All the above count for nothing if your startup has no reason to exist.At the heart of every startup there must be a problem that must be solved. Most startups often make the mistake of creating products for a problem that either does not exist locally or assuming that the problem exists in the same form it does on the international scene. It has been said, “Think global, act local.” For example the most prevalent reason for the failure of e-commerce startups in Zimbabwe is due to the absence of a widely recognised payment system.
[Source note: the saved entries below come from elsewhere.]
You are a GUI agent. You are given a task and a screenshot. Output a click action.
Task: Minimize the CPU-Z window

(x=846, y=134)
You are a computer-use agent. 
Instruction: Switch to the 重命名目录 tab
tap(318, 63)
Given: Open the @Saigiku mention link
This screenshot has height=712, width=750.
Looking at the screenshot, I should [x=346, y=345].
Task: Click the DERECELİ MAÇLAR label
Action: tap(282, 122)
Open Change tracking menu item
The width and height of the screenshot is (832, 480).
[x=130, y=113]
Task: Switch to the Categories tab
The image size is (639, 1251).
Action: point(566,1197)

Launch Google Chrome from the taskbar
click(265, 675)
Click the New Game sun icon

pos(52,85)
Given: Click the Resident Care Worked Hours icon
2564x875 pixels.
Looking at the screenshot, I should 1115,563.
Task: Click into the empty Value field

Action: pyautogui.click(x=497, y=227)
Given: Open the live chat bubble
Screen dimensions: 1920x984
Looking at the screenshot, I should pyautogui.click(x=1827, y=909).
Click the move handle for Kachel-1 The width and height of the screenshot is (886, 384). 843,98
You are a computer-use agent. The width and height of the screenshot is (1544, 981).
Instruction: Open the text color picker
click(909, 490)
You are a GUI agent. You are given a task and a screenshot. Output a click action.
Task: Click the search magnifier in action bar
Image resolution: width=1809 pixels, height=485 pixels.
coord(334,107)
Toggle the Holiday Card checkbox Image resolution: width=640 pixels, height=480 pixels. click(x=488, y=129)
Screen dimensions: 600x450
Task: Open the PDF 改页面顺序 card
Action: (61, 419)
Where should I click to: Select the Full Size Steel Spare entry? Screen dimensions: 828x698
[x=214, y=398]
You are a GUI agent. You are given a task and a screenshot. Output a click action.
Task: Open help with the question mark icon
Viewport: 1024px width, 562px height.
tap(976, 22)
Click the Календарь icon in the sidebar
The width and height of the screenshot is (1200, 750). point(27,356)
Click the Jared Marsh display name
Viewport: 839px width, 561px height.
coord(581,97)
A lot of startups simply stuck their heads into the sand and launched e-commerce sites with a credit card based checkout and no wonder they failed. Whilst at it, it needs to be mentioned that people hate writing cheques and banks hate issuing cheque books even more. www.gtel.co.zw seems to have mastered the art of doing e-commerce in Zimbabwe: it includes EcoCash in its checkout options something most startups need to start doing in addition to adopting and adhering to local customs. Why is there no Miss Zimbabwe app so you can vote for your favorite lady? Why is Ubuntu Shonastill failing?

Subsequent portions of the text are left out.